Task instructions:
1 – In the cocktail recommender notebook, which Reddit API tool is used to scrape the posts?
2 – Rewrite the cocktail recommender goals starting with "3. Scrape internet" and going on through "well as association.", substituting "catalog" for "database".
3 – Carry on the cocktail recommender notebook past its final line.

Extracted text:
====
# Cocktail Recommendation

Goal: 
Create a cocktail recommender
1. Scrape reddit for username and cocktails ordered
2. Create a recommender using association rules, knn, or some other clustering.
3. User interface where you select cocktails you like from a list of cocktails and we spit out recommendation. 

3. Scrape internet for cocktail recipes and make a database of recipes
4. Calculate alcohol by volume of cocktails/strength category

5. Create a more robust recommender that references the recipes as well as association. 

6. User interface saves previous recommendation requests as well as stores information on whether or NOT you liked a cocktail, introducing a new feature of not liking a cocktail. 

## Step 1: Gathering a list of cocktails

### Step 1a: Scraping Reddit for cocktails

We will use PRAW, reddit application API, to scrape a couple reddit posts to get a list of cocktails people enjoy ordering. The hard part is sorting people's responses for the key words that I want.

In [1]:
import praw
import pandas as pd
from praw.models import MoreComments

reddit = praw.Reddit(client_id='ZGRoXTLzJz0hiEW6q6E2Og', client_secret='2f95rsary77FnpfsMKKwmXR-xlRryw', user_agent='scraps')

# first url 
url = "https://www.reddit.com/r/cocktails/comments/178syjl/what_are_your_top_3_favorite_cocktails_and_why/"
submissions = reddit.submission(url=url)
posts = []
for top_level_comment in submissions.comments:
    if isinstance(top_level_comment, MoreComments):
        continue
    posts.append((top_level_comment.author.name, top_level_comment.body))

# second url
url = "https://www.reddit.com/r/cocktails/comments/13ihzpy/rcocktails_top_50/"
submissions = reddit.submission(url=url)
for top_level_comment in submissions.comments:
    if isinstance(top_level_comment, MoreComments):
        continue
    if top_level_comment.author != None:
        posts.append((top_level_comment.author.name, top_level_comment.body))

# convert posts to dataframe with redditor id and text.
posts = pd.DataFrame(posts,columns=["id", "body"])
# remove all deleted posts
indexNames = posts[(posts.body == '[removed]') | (posts.body == '[deleted]')].index
posts.drop(indexNames, inplace=True)
posts


Unnamed: 0,id,body
0,jaykaner411,1. Daiquiri - Especially with good rum (probit...
1,dwchambers,This is tough! And I’ve hardly tried a great n...
2,MizLucinda,"Paper plane - equal parts, all magic. I genera..."
3,thehza4,1. Sazerac. Just perfection. Love the bourbon ...
4,_makebuellerproud_,At the moment? \n\n1.) a well made dirty gin m...
...,...,...
481,aproposofnothing32,Bees Knees\n\nBlack Manhattan\n\nMargarita \n\...
482,woelajilliams,"Negroni, Mai Tai, Army & Navy, Queen's Park Sw..."
====
Information supplied:
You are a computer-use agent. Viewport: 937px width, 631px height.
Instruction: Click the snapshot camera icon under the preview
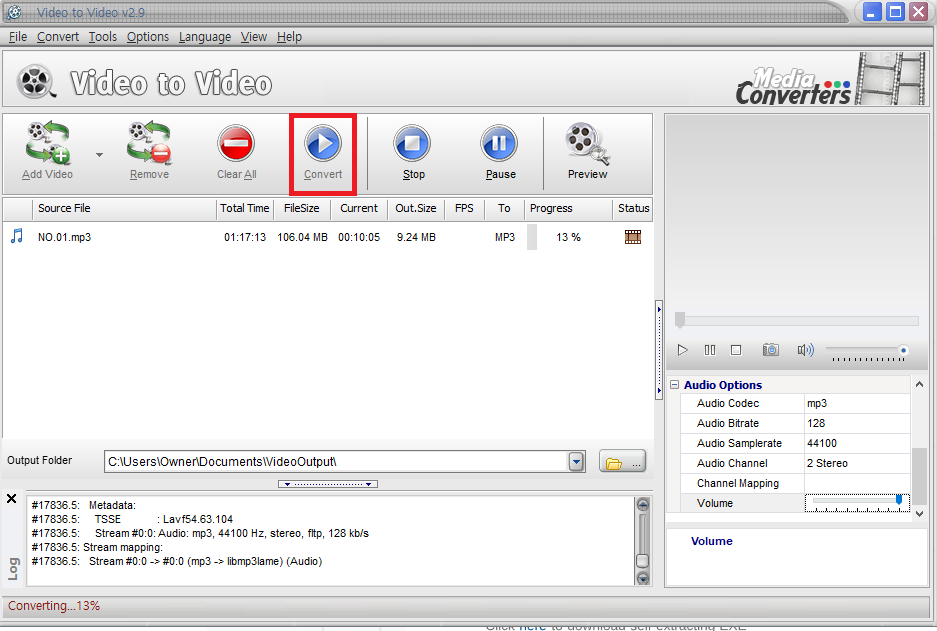tap(770, 349)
====
The replies:
1 – PRAW, the Reddit application API.

2 –
3. Scrape internet for cocktail recipes and make a catalog of recipes
4. Calculate alcohol by volume of cocktails/strength category

5. Create a more robust recommender that references the recipes as well as association.

3 –
483,thecal714,Daiquiri\n\nWhiskey Sour\n\nSazerac\n\nPaper J...
484,CovfefeFan,Nergroni\nManhattan\nOld Fashioned\nMartini\nL...


In [2]:
# preprocessing the text in each post to help our nlp model detect cocktails more accurately. 
processedText = []
for post in posts['body']:
    # common characters used to end sentences or start a new bullet. We want to remove these so that our model doesn't have to work so hard trying to identify what numbers or special characters are part of the cocktail name or not. Now there's a space between these special characters that might be commonly misinterpreted. 
    to_replace = ['.', '-', '\n', ',', '/']
    for c in to_replace:
        post = post.replace(c, ' . ')
    post = post.lower()
    processedText.append(post)

posts["preprocessed"] = processedText # add the processed strings with stop words removed as a new column in the posts dataframe. 

posts


Unnamed: 0,id,body,preprocessed
0,jaykaner411,1. Daiquiri - Especially with good rum (probit...,1 . daiquiri . especially with good rum (pr...
1,dwchambers,This is tough! And I’ve hardly tried a great n...,this is tough! and i’ve hardly tried a great n...
2,MizLucinda,"Paper plane - equal parts, all magic. I genera...",paper plane . equal parts . all magic . i ...
3,thehza4,1. Sazerac. Just perfection. Love the bourbon ...,1 . sazerac . just perfection . love the bo...
4,_makebuellerproud_,At the moment? \n\n1.) a well made dirty gin m...,at the moment? . . 1 . ) a well made dirty g...
...,...,...,...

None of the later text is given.